TASK DIRECTIONS: What are the lines, copied exactly, from the one containing "You are a computer-use agent. This" through the last line of the records below, both included?

---------- THE RECORDS ----------

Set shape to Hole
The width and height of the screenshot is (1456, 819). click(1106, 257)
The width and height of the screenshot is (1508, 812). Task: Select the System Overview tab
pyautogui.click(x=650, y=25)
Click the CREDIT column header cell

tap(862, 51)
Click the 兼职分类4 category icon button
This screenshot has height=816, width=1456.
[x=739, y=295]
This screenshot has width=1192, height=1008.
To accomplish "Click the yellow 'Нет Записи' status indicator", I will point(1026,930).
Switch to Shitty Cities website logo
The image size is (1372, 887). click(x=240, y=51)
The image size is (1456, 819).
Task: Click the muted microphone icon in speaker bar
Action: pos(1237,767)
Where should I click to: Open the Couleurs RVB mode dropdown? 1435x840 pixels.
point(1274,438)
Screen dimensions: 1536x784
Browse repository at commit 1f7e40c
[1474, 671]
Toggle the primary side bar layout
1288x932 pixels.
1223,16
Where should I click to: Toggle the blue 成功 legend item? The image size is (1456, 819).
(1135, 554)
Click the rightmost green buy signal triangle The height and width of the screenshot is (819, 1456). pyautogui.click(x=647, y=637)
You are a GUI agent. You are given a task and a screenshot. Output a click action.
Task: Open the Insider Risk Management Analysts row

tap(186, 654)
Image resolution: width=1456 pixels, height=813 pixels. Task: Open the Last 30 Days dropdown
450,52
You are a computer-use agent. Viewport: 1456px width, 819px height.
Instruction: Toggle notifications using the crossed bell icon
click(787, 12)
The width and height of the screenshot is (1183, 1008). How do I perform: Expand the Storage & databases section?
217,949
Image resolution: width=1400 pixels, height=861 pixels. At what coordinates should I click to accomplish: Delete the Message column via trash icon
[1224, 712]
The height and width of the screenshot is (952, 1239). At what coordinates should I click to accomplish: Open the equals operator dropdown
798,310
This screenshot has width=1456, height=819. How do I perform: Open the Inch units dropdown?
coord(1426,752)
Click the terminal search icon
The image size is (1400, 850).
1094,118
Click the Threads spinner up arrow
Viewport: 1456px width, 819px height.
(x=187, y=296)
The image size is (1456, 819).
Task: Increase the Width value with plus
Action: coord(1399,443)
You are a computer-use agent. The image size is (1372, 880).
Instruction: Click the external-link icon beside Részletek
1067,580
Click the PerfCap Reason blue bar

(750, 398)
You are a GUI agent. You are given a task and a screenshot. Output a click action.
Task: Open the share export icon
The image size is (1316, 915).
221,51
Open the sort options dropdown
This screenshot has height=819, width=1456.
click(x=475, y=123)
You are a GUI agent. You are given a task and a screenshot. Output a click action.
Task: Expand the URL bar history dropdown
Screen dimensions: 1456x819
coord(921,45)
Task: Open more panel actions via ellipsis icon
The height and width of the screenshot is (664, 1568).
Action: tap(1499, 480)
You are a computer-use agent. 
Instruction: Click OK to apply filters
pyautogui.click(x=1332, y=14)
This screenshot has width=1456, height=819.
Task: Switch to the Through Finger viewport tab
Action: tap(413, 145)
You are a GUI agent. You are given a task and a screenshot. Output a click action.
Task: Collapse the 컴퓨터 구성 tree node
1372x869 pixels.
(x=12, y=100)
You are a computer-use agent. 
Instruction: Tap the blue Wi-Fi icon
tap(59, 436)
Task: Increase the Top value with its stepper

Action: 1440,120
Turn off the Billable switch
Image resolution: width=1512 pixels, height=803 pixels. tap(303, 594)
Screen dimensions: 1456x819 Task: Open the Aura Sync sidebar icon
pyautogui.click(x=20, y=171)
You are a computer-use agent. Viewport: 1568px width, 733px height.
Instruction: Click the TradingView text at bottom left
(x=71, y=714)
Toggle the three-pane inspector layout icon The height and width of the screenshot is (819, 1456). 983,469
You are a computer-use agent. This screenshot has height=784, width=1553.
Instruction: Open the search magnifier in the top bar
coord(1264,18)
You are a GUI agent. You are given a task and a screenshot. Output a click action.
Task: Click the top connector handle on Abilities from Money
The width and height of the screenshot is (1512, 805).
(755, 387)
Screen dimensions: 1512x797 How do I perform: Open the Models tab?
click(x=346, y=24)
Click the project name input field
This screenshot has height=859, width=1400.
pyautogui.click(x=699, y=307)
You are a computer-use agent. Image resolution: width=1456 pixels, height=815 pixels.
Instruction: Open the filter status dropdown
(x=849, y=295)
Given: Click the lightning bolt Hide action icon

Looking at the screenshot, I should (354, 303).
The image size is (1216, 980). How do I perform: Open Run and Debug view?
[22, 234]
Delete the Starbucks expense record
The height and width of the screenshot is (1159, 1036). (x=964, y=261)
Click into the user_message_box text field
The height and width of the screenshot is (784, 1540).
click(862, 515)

----------

OUTPUT:
You are a computer-use agent. This screenshot has height=784, width=1553.
Instruction: Open the search magnifier in the top bar
coord(1264,18)
You are a GUI agent. You are given a task and a screenshot. Output a click action.
Task: Click the top connector handle on Abilities from Money
The width and height of the screenshot is (1512, 805).
(755, 387)
Screen dimensions: 1512x797 How do I perform: Open the Models tab?
click(x=346, y=24)
Click the project name input field
This screenshot has height=859, width=1400.
pyautogui.click(x=699, y=307)
You are a computer-use agent. Image resolution: width=1456 pixels, height=815 pixels.
Instruction: Open the filter status dropdown
(x=849, y=295)
Given: Click the lightning bolt Hide action icon

Looking at the screenshot, I should (354, 303).
The image size is (1216, 980). How do I perform: Open Run and Debug view?
[22, 234]
Delete the Starbucks expense record
The height and width of the screenshot is (1159, 1036). (x=964, y=261)
Click into the user_message_box text field
The height and width of the screenshot is (784, 1540).
click(862, 515)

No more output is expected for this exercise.